• Aim of the task
Can you format every line of the records below as a numbered list, leaving out the blank lines?

• Entries shown

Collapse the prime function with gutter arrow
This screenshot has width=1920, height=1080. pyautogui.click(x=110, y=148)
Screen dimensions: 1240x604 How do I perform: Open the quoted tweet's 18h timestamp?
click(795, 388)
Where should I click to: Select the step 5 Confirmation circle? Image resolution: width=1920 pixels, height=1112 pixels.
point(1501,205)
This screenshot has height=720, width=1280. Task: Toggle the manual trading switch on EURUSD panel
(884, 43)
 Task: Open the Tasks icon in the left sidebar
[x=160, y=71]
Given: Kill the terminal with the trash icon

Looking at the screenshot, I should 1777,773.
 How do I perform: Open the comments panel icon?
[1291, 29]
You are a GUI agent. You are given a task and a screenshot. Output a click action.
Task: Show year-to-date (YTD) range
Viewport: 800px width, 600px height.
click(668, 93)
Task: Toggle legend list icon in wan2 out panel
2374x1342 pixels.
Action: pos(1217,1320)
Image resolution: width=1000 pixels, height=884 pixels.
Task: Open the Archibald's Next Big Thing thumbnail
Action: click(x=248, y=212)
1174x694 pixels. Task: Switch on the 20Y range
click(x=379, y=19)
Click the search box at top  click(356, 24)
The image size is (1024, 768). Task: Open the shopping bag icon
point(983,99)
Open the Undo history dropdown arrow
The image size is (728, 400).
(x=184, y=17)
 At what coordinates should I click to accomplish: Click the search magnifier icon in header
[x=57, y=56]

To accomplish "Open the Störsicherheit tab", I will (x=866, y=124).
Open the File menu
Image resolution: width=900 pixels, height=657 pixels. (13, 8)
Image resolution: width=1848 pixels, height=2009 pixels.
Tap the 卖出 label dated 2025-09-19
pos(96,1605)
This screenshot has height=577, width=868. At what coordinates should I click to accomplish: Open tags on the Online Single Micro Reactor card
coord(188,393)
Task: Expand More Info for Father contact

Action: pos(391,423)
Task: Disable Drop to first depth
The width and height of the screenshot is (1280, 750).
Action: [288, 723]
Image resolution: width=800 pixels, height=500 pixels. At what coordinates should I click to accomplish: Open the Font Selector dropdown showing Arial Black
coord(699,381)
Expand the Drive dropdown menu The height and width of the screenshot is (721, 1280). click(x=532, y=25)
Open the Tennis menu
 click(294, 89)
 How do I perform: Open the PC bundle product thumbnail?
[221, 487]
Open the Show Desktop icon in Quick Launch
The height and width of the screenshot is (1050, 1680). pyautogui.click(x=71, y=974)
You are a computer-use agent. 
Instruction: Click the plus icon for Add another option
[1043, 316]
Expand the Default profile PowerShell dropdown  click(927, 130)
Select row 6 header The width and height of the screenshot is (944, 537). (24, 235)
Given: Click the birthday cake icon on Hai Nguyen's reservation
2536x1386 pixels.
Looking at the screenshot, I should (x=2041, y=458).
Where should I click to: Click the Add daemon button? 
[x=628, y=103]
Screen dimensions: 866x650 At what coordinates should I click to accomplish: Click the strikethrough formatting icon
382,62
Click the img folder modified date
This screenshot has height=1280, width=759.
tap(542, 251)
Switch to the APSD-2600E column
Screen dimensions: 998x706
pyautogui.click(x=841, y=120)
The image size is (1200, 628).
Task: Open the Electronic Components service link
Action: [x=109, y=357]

• Correct response
1. Collapse the prime function with gutter arrow
2. This screenshot has width=1920, height=1080. pyautogui.click(x=110, y=148)
3. Screen dimensions: 1240x604 How do I perform: Open the quoted tweet's 18h timestamp?
4. click(795, 388)
5. Where should I click to: Select the step 5 Confirmation circle? Image resolution: width=1920 pixels, height=1112 pixels.
6. point(1501,205)
7. This screenshot has height=720, width=1280. Task: Toggle the manual trading switch on EURUSD panel
8. (884, 43)
9.  Task: Open the Tasks icon in the left sidebar
10. [x=160, y=71]
11. Given: Kill the terminal with the trash icon
12. Looking at the screenshot, I should 1777,773.
13.  How do I perform: Open the comments panel icon?
14. [1291, 29]
15. You are a GUI agent. You are given a task and a screenshot. Output a click action.
16. Task: Show year-to-date (YTD) range
17. Viewport: 800px width, 600px height.
18. click(668, 93)
19. Task: Toggle legend list icon in wan2 out panel
20. 2374x1342 pixels.
21. Action: pos(1217,1320)
22. Image resolution: width=1000 pixels, height=884 pixels.
23. Task: Open the Archibald's Next Big Thing thumbnail
24. Action: click(x=248, y=212)
25. 1174x694 pixels. Task: Switch on the 20Y range
26. click(x=379, y=19)
27. Click the search box at top  click(356, 24)
28. The image size is (1024, 768). Task: Open the shopping bag icon
29. point(983,99)
30. Open the Undo history dropdown arrow
31. The image size is (728, 400).
32. (x=184, y=17)
33.  At what coordinates should I click to accomplish: Click the search magnifier icon in header
34. [x=57, y=56]
35. To accomplish "Open the Störsicherheit tab", I will (x=866, y=124).
36. Open the File menu
37. Image resolution: width=900 pixels, height=657 pixels. (13, 8)
38. Image resolution: width=1848 pixels, height=2009 pixels.
39. Tap the 卖出 label dated 2025-09-19
40. pos(96,1605)
41. This screenshot has height=577, width=868. At what coordinates should I click to accomplish: Open tags on the Online Single Micro Reactor card
42. coord(188,393)
43. Task: Expand More Info for Father contact
44. Action: pos(391,423)
45. Task: Disable Drop to first depth
46. The width and height of the screenshot is (1280, 750).
47. Action: [288, 723]
48. Image resolution: width=800 pixels, height=500 pixels. At what coordinates should I click to accomplish: Open the Font Selector dropdown showing Arial Black
49. coord(699,381)
50. Expand the Drive dropdown menu The height and width of the screenshot is (721, 1280). click(x=532, y=25)
51. Open the Tennis menu
52.  click(294, 89)
53.  How do I perform: Open the PC bundle product thumbnail?
54. [221, 487]
55. Open the Show Desktop icon in Quick Launch
56. The height and width of the screenshot is (1050, 1680). pyautogui.click(x=71, y=974)
57. You are a computer-use agent. 
58. Instruction: Click the plus icon for Add another option
59. [1043, 316]
60. Expand the Default profile PowerShell dropdown  click(927, 130)
61. Select row 6 header The width and height of the screenshot is (944, 537). (24, 235)
62. Given: Click the birthday cake icon on Hai Nguyen's reservation
63. 2536x1386 pixels.
64. Looking at the screenshot, I should (x=2041, y=458).
65. Where should I click to: Click the Add daemon button? 
66. [x=628, y=103]
67. Screen dimensions: 866x650 At what coordinates should I click to accomplish: Click the strikethrough formatting icon
68. 382,62
69. Click the img folder modified date
70. This screenshot has height=1280, width=759.
71. tap(542, 251)
72. Switch to the APSD-2600E column
73. Screen dimensions: 998x706
74. pyautogui.click(x=841, y=120)
75. The image size is (1200, 628).
76. Task: Open the Electronic Components service link
77. Action: [x=109, y=357]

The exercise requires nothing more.